EXERCISE DESCRIPTION >>
Below are some records. Output the lines from the first one through the line that holds "The image size is (472, 348).", exactly as written, with no pictures.

RECORDS FOR THIS EXERCISE >>

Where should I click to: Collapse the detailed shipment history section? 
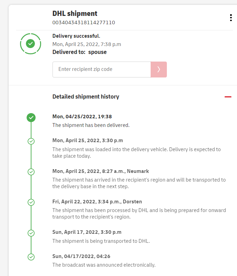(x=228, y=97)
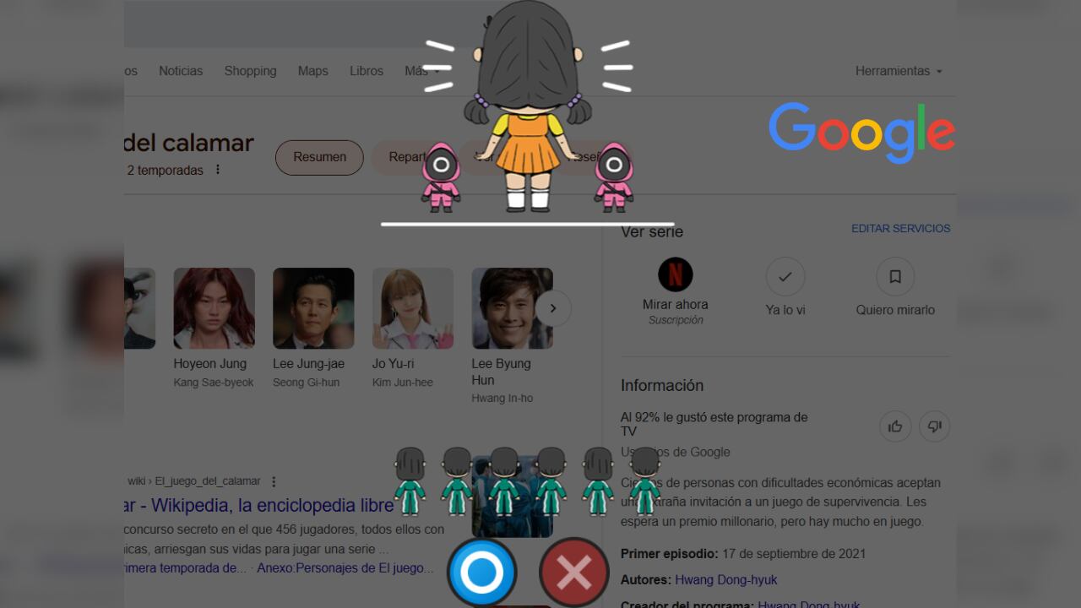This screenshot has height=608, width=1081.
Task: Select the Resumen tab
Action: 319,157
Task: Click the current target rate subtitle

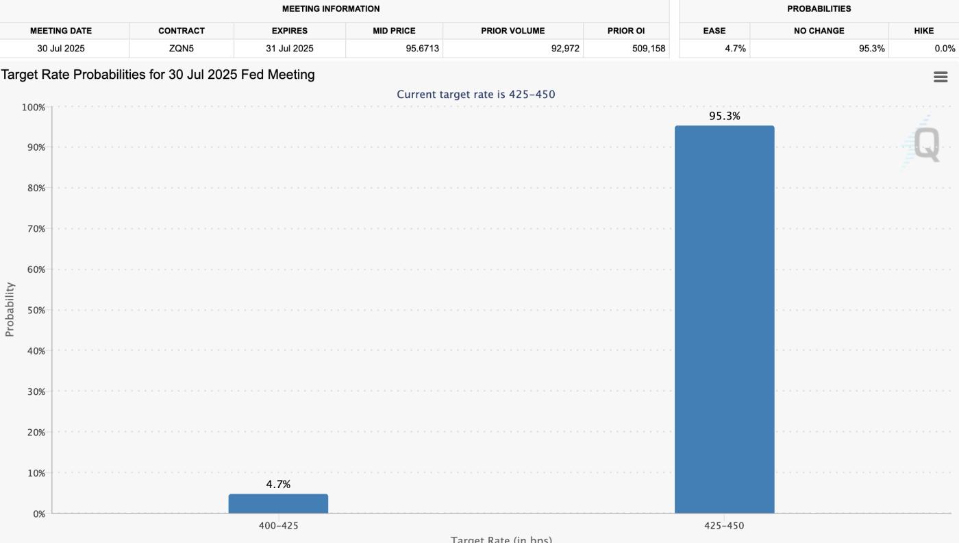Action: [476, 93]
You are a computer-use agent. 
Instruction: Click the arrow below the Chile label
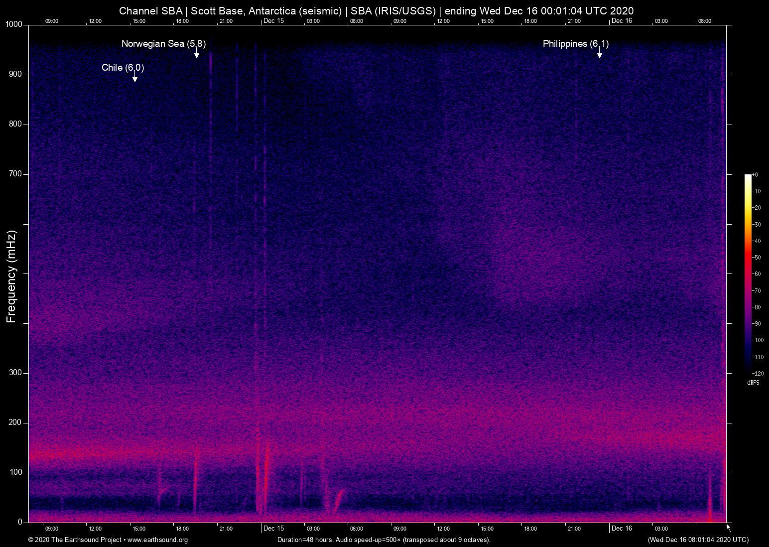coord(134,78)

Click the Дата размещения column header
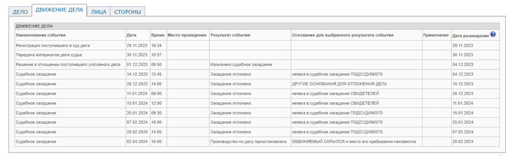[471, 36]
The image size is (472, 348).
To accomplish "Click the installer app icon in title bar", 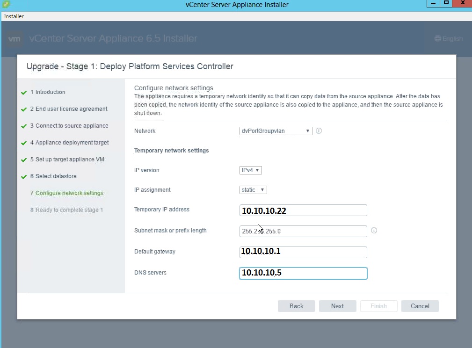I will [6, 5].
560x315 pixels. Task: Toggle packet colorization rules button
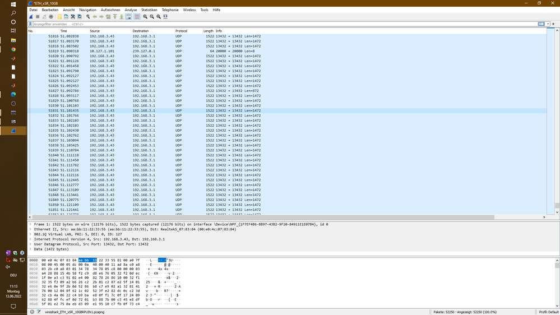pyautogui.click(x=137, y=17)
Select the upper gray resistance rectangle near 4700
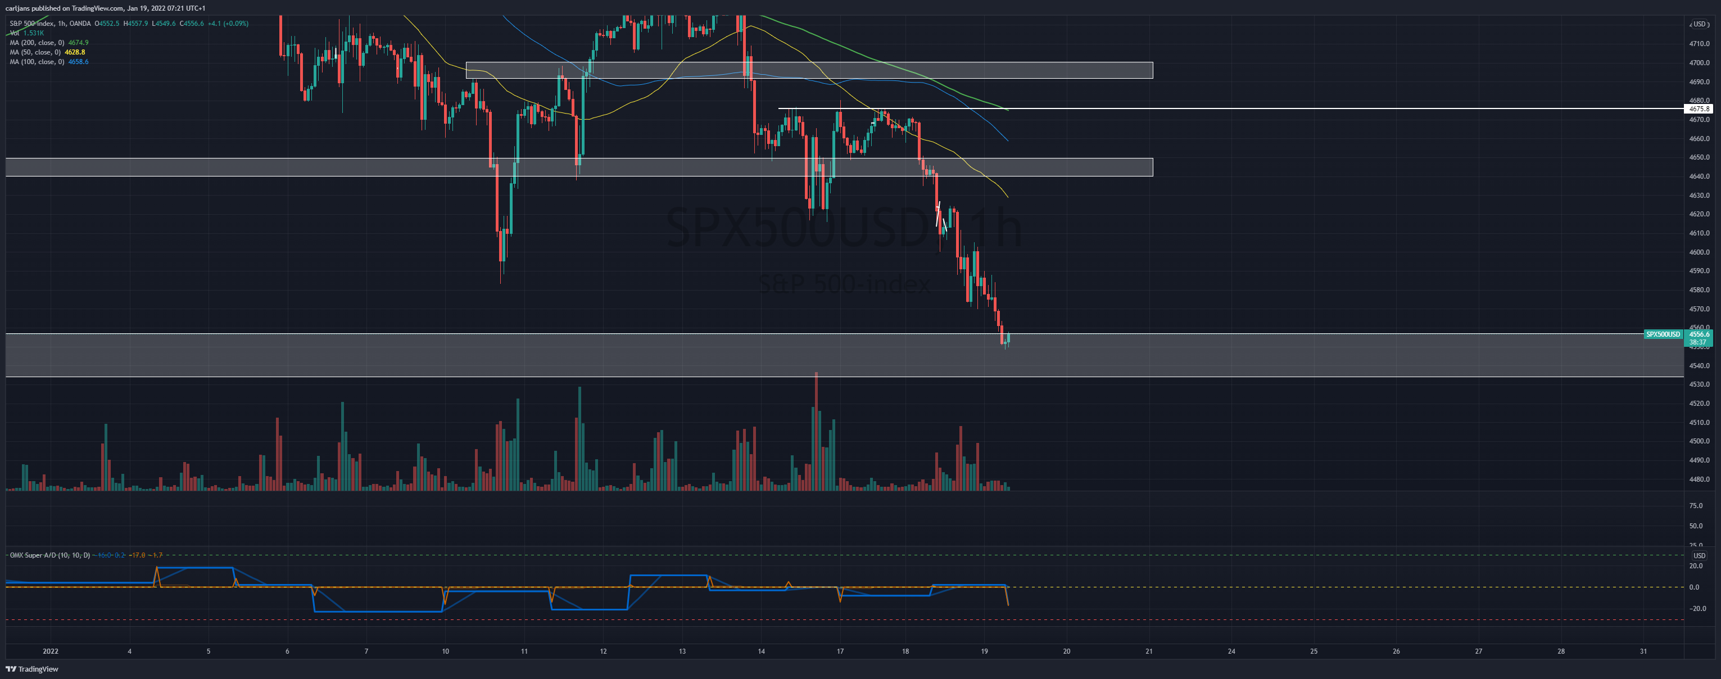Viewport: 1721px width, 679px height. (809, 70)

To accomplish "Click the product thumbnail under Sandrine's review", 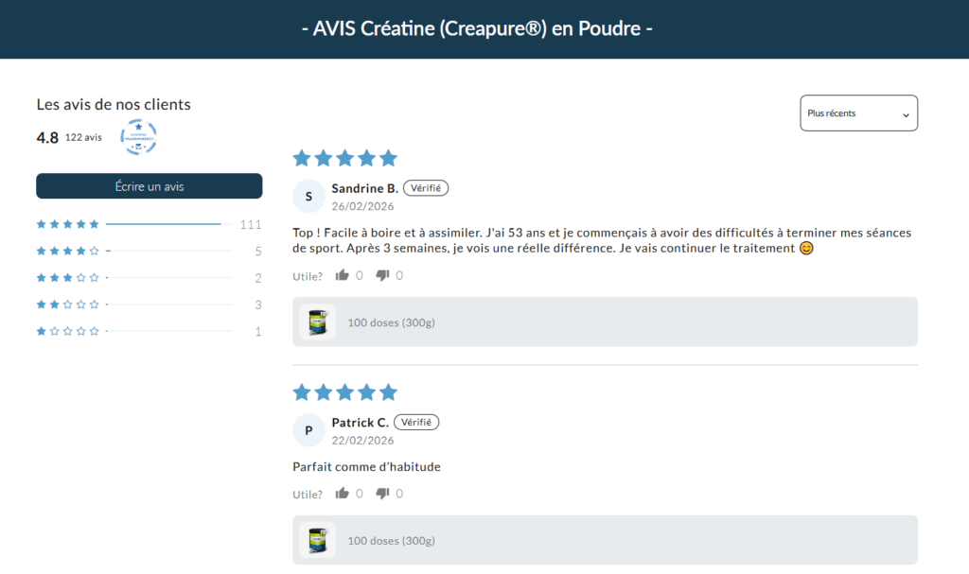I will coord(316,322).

ANSWER TO THIS TASK >>
Where should I click to: Collapse the detailed shipment history section? 
(x=228, y=97)
This screenshot has height=608, width=1081.
Task: Select the Resumen tab
Action: 319,157
Task: Click the current target rate subtitle

Action: [476, 93]
You are a computer-use agent. 
Instruction: Click the arrow below the Chile label
coord(134,78)

Click the Дата размещения column header
[471, 36]
The image size is (472, 348).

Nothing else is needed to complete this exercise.